The file-slurping functions handle data explicitly as bytes and never as codepoints. This is intentional and unlikely to change. If codepoint handling (utf-8, utf-16, etc) is desired, see File::Slurper.


File::Slurper is considered the likely successor to File::Slurp for CPAN's primary file-slurping implementation, with proper handling of multibyte-encoded characters (which is broken in File::Slurp). If File::Slurper implemented an appending method, the slurp functions would likely be absent from File::Valet. Until then, File::Valet's slurping functions provide a simple, robust alternative.

Path::Tiny - a different style for file handling, which some people might prefer.

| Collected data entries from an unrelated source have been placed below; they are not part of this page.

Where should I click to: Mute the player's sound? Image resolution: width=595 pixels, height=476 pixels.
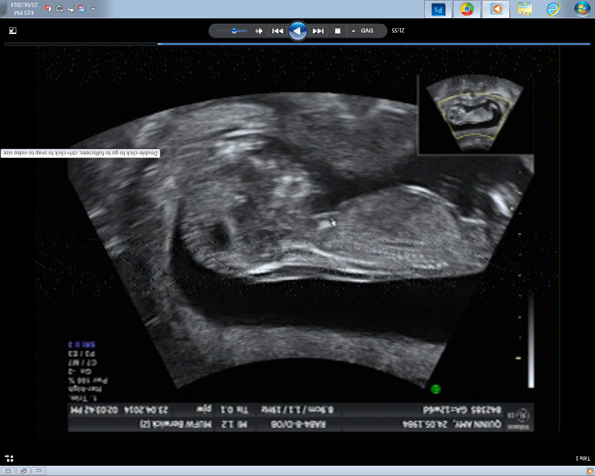tap(259, 31)
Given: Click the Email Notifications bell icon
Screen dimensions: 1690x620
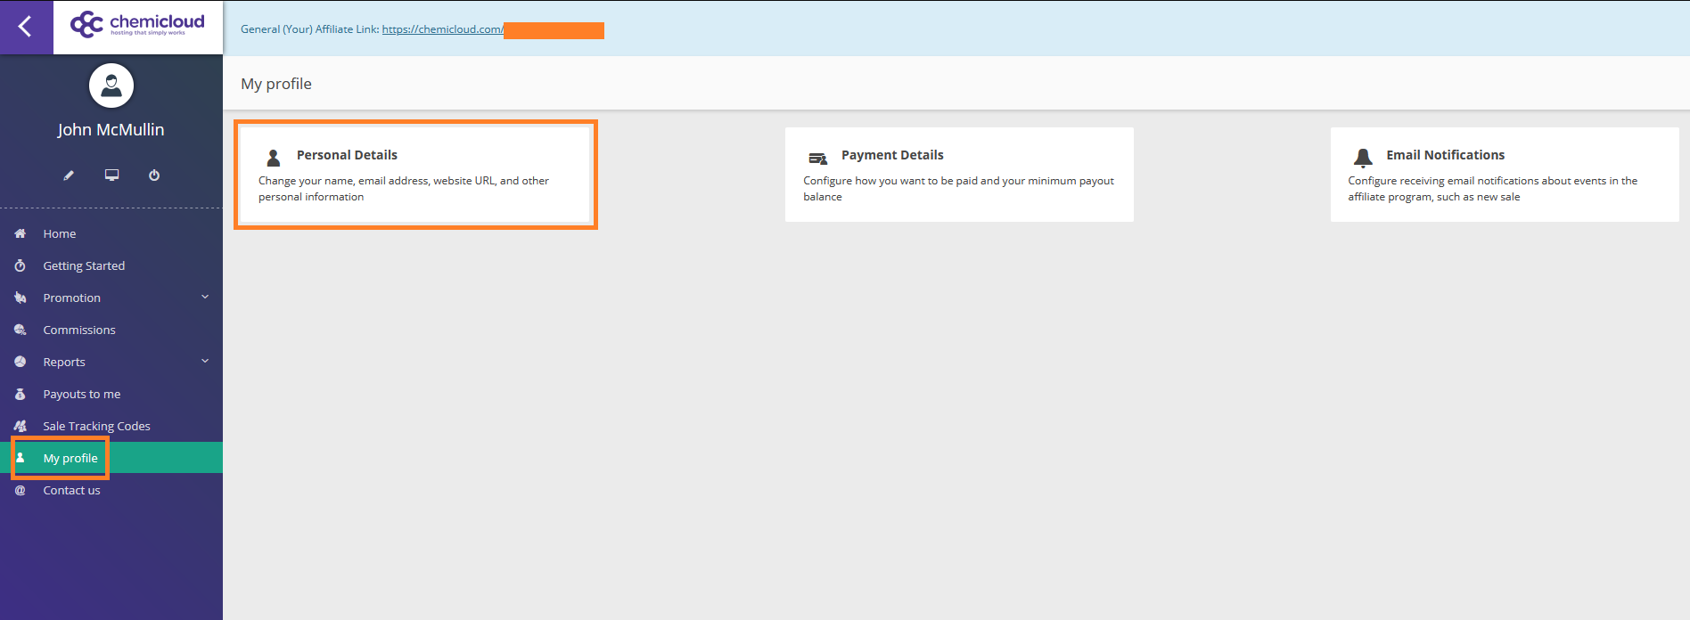Looking at the screenshot, I should [1363, 158].
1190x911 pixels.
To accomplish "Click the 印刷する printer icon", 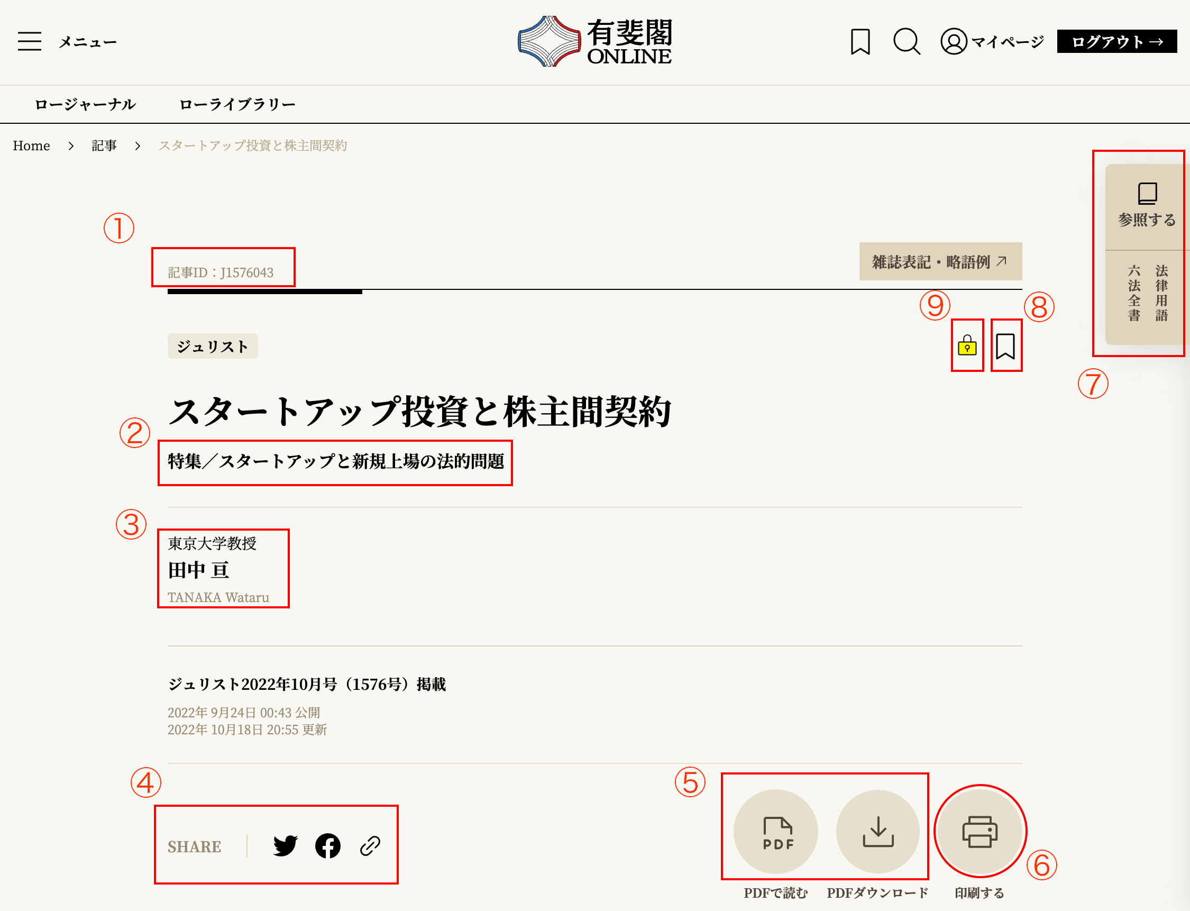I will click(980, 831).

File::Temp - returns name and handle of a temporary file.

File::SearchPath - searches an environment path for a file.

Lock::File - file locker with an automatic out-of-scope unlocking mechanism.

NL::File::Lock - file locker with timeout, but no lock expiration.

File::Lock::Multi - file locker with support for nested locks.

File::TinyLock - a very easy to use file locker.

Data::Munge - a gaggle of useful functions, including a simple slurp().


TTK Ciar


You can use and distribute this module under the same terms as Perl itself.